Friday, January 28, 2011

Drinking the (grape) Kool-Aid.

Last summer, I went to see some family in Missouri with several examples of “Texas” plants in the back of the Jeep.  There was a Texas Star Hibiscus back there- and it’s just a wonder some curious trooper didn’t want to take a closer look at it- there was an Esperanza, and there was the one specific request: a Texas Mountain Laurel.  My aunt was here in Texas in April and decided she had to have one for her yard in central Missouri.
            Here in Texas, when we think of a Sophora, many of us think of grape Kool-Aid.  The Texas Mountain Laurel (Sophora secundiflora) has a purple, wisteria-like bloom that smells to me just like grape Kool-Aid, and really, there are a lot worse things to smell like. 
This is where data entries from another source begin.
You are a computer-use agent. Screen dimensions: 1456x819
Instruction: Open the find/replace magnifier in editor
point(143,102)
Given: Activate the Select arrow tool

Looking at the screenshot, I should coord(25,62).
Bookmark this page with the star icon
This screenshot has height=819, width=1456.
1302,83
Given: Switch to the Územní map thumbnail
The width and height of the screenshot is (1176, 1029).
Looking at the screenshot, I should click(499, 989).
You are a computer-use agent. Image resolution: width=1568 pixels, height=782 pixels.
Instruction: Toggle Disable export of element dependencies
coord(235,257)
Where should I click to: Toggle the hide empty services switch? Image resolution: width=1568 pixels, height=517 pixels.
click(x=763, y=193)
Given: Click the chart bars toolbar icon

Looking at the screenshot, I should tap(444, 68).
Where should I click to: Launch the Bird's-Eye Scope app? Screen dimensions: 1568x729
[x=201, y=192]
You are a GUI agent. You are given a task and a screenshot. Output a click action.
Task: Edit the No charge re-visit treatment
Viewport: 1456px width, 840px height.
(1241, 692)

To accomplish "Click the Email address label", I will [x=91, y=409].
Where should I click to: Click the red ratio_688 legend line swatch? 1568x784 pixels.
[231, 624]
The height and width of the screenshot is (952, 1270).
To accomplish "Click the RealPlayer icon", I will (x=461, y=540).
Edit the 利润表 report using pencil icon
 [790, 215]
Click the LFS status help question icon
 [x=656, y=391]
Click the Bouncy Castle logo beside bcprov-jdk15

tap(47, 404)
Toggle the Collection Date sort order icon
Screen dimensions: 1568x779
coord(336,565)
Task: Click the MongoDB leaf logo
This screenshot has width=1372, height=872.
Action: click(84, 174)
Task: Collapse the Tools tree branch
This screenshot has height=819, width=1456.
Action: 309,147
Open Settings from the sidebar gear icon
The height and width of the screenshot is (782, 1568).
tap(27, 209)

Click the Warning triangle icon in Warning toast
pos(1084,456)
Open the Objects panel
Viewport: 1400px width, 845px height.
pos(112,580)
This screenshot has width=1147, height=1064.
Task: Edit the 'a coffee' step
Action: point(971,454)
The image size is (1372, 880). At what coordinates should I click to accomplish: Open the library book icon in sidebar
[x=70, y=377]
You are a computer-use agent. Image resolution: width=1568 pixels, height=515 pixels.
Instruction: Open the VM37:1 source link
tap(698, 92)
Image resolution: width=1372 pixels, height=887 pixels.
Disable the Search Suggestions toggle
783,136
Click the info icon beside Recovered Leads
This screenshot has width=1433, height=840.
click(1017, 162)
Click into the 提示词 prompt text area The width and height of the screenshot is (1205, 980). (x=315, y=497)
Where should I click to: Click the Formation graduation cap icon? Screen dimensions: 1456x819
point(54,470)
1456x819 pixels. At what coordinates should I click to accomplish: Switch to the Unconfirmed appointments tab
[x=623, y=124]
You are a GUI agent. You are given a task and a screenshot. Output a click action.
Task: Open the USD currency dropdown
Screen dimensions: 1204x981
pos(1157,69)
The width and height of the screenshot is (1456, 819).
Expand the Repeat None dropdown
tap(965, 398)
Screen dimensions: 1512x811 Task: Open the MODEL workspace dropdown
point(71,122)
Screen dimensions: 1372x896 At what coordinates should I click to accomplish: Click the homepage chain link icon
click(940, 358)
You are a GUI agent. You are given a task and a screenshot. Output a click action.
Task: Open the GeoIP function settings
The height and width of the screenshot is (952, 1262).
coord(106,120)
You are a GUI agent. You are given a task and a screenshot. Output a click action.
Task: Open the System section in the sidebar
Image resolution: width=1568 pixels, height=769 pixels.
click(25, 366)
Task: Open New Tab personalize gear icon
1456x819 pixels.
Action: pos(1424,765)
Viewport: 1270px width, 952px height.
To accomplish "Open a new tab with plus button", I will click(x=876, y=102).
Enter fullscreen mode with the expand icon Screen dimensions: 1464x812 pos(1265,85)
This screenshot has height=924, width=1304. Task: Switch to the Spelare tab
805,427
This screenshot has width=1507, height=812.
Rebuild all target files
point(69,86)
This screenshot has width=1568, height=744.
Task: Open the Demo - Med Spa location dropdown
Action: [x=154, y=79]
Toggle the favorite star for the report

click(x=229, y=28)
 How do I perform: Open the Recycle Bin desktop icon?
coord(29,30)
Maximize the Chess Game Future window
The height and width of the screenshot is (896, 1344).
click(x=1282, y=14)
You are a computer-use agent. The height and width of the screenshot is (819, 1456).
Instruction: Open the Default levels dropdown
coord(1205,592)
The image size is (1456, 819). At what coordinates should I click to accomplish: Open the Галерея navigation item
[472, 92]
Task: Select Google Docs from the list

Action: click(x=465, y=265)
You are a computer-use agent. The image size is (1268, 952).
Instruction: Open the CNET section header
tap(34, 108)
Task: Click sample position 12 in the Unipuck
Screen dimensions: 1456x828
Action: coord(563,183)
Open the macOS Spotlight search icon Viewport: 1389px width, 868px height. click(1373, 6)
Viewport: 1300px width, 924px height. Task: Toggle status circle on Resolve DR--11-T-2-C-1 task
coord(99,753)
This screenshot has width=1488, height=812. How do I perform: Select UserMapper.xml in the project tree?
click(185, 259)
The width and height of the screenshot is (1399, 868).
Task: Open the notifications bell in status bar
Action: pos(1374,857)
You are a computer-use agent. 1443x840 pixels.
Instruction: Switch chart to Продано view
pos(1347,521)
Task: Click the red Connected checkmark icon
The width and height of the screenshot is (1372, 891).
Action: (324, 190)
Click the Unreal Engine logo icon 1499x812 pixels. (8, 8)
When we in Texas say Mountain Laurel, we usually know we mean the evergreen under-story tree with dark green leaves, incredible looking and smelling blooms in the spring, and nifty red seeds in lumpy seedpods in the late summer.  We have to be careful, though, when we say Mountain Laurel.  As my aunt in Missouri pointed out, the name in other states refers to a different shrub entirely (Kalmia latifolia). But, well, they’re not Texans…
            Here in Texas, the Mountain Laurel is seen more and more in landscapes as more people become aware of it and how absolutely glorious it will be in the spring.  They really jazz up and anchor a landscape.  Very often you can smell the flowers in bloom before you see them.  Here in the nursery, a whole row of blooming Mountain Laurels can literally stop traffic on the road coming in to the nursery.  We love it when they do that.  The Texas Mountain Laurel is one shrub that sells itself.
            The seeds of Texas Mountain Laurel look like bright red marbles littering the ground under the tree.  They will fade to orange while the hard seed coat softens enough for the seed to germinate, which could take a couple of years.  Apparently, different cultures have used the seeds for everything from a hallucinogen to jewelry.  They’re incredibly hard, and they’re substantially toxic, so I’m not sure why you would bother.  But I’m not into hallucinating or wearing jewelry, so I’m not a good judge.
            There is another Sophora you can see alongside Mopac or loop 620, and increasingly in landscapes.  Sophora affinis, Eve’s Necklace, has finer foliage and a softer look than the chunky Texas Mountain Laurel.  The small flowers of Eve's Necklace are pretty when seen close-up, but don’t stand out like those of the Mountain Laurel.  But the seedpods on the Eve’s Necklace are little jewels in their own right.  Little shiny black jewels.
 
Eve's Necklace flowers

Eve's Necklace seeds


            Another interesting, though not quite as useful Sophora, ‘Silver Peso’, is rarely seen in landscapes.  The leaves are silver and fuzzy, and it’s interesting by merit of being different from the Texas Mountain Laurel that everybody knows and loves.  On its own, though, the ‘Silver Peso’ doesn’t perform nearly as well in the Hill Country as the Texas Mountain Laurel or the Eve’s Necklace.  Maybe because of the pubescence on the leaves, it tends to attract mold and begin a slow general deterioration. 
            The Texas Mountain Laurel is one of the things we Texans look forward to in the spring.  It let’s us know spring is really here.  After all, the bluebonnets in Washington County, the Texas Mountain Laurels in the Hill Country, and the deep green grass have to be enough to get us through the long summer months ahead.  And they do so admirably.